A small number of top-level units in multilevel analysis is a problem that has worried comparativists for quite some time. In a paper that is forthcoming in the British Journal of Political Science (Elff, Heisig, Schaeffer, and Shikano 2020) my co-authors and I show that this problem can be satisfactorily addressed by only moderate modifications of common techniques of statistical inference: using restricted maximum likelihood (REML) instead of (ML) estimators (Patterson, and Thompson 1971) and by avoiding the assumption of asymptotic normality for the sampling distribution of coefficient estimates and assume a t-distribution instead. (Satterthwaite 1941; Kenward, and Roger 1997)


Performance of Likelihood-based Confidence Intervals of Upper-Level Covariate Effect in Multilevel Linear and Probit Models

Scholars who work with cross-national comparative surveys, such as the Eurobarometer, European Social Survey, or Comparative Study of Electoral Systems often worry whether multilevel analysis of these data is possible at all. The countries covered by such surveys form the top-level units in such analysis, but their number is usually much smaller than the number of units in a typical survey sample, apparently too small to conduct statistical analysis with confidence. Indeed, methodological literature exists that suggests that inferences drawn from multilevel analysis may suffer from serious problems: Reported standard errors of model coefficients tend to be too small, confidence intervals too short, and statistical hypothesis tests may lead to false discoveries. In a widely cited article that appeared in the American Journal of Political Science, Daniel Stegmüller argues that while frequentist inference suffer from such shortcomings, Bayesian inference does not, allowing to obtain valid results even if the number of top-level is 10 or less (Stegmüller 2013). His simulation studies suggest that estimates of coefficients of contextual variables may even be severly biased. In our article we demonstrate that improvents in inference can also be achieved using non-Bayesian or “frequentist” methods. Further we reproduce an already known proof that coefficient estimates are unbiased in the linear-normal caste if they exist (Kackar, and Harville 1981). The bias in coefficient estimates which Stegmüller finds in his simulation study is attributed to a flaw in its design.
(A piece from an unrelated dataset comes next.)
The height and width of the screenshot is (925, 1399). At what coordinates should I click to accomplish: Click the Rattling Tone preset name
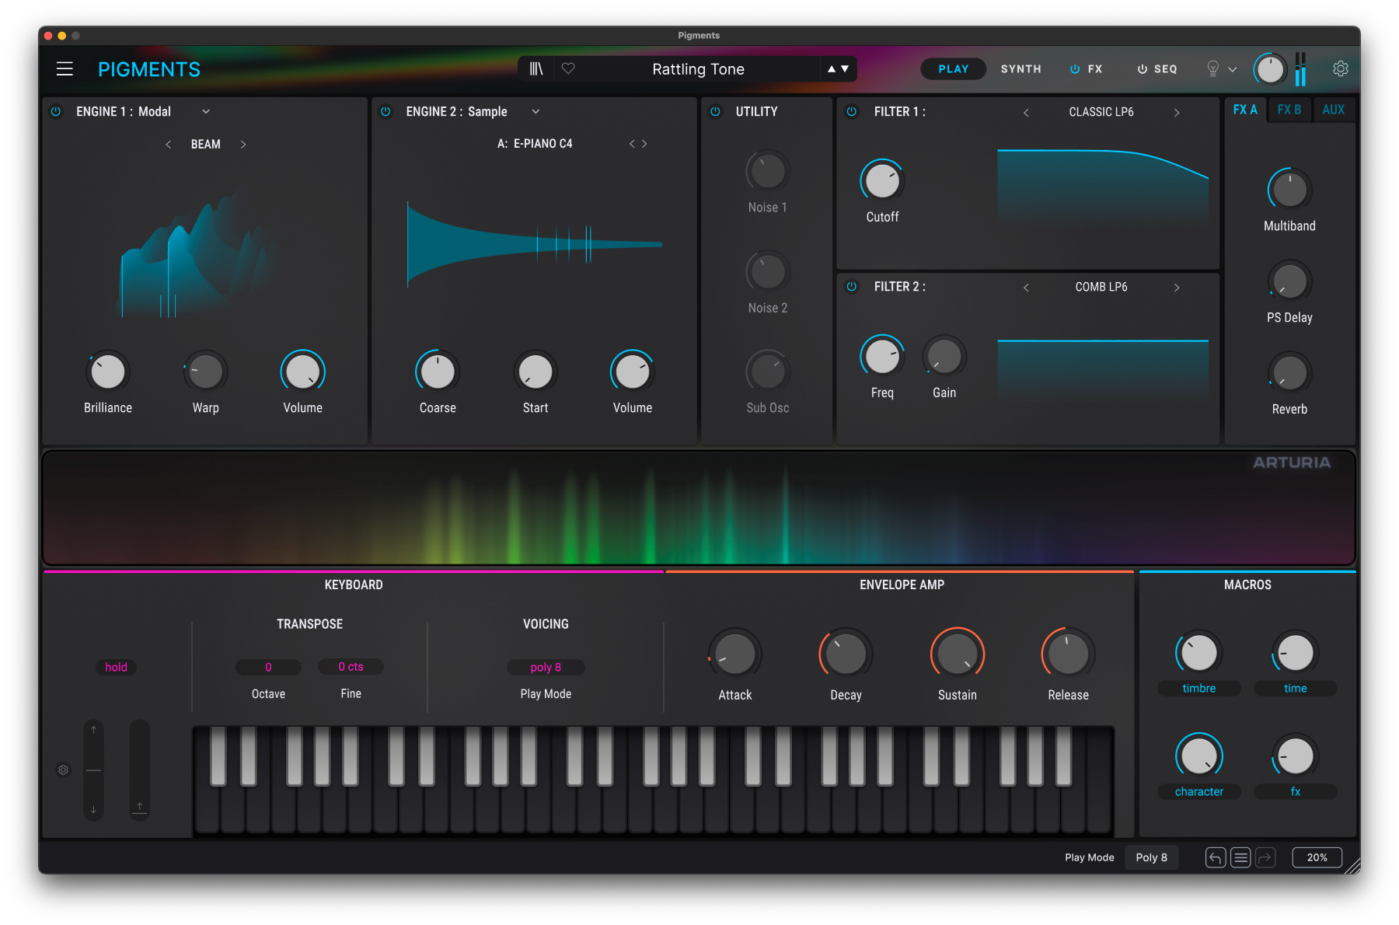(698, 69)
Elff, Martin, Jan Paul Heisig, Merlin Schaeffer, and Susumu Shikano. 2020. "Multilevel Analysis with Few Clusters: Improving Likelihood-based Methods to Provide Unbiased Estimates and Accurate Inference". British Journal of Political Science Online first.
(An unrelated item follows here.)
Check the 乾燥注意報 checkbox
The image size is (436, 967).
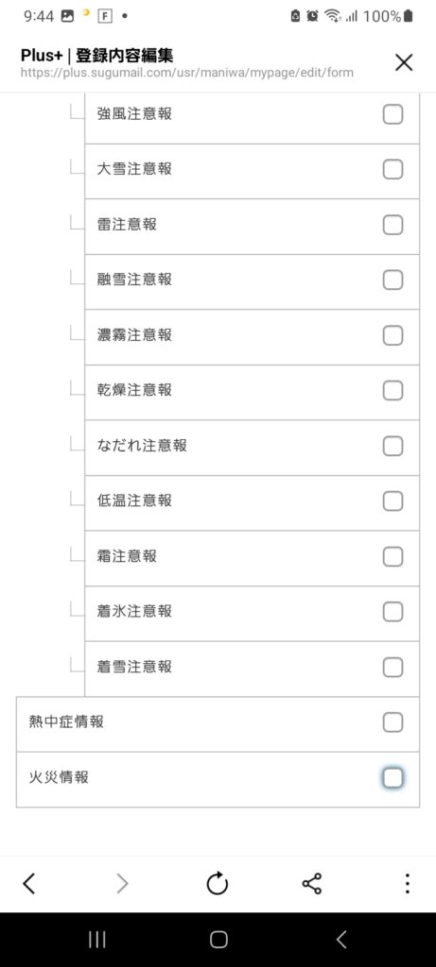pos(392,390)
Kackar, Raghu N. and David A. Harville. 1981. "Unbiasedness of Two-stage Estimation and Prediction Procedures for Mixed Linear Models". Communications in Statistics-Theory and Methods 10(13): 1249--1261.
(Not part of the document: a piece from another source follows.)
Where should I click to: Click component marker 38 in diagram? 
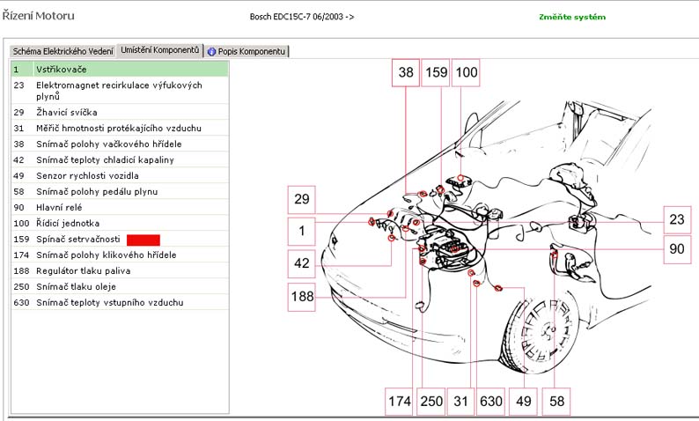[x=406, y=75]
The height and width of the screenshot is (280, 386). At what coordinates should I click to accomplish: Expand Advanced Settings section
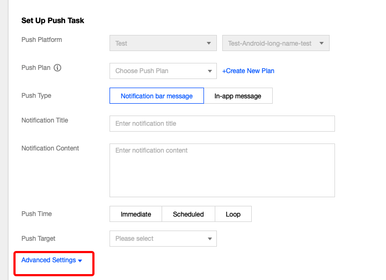52,261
Kenward, Michael G. and James H. Roger. 1997. "Small Sample Inference for Fixed Effects from Restricted Maximum Likelihood". Biometrics 53(3): 983--997.

Patterson, H. D. and R. Thompson. 1971. "Recovery of Inter-Block Information When Block Sizes Are Unequal". Biometrika 58(3): 545--554.

Satterthwaite, Franklin E.. 1941. "Synthesis of variance". Psychometrika 6(5): 309--316.

Stegmüller, Daniel. 2013. "How Many Countries for Multilevel Modeling? A Comparison of Frequentist and Bayesian Approaches". American Journal of Political Science 57(3): 748--761.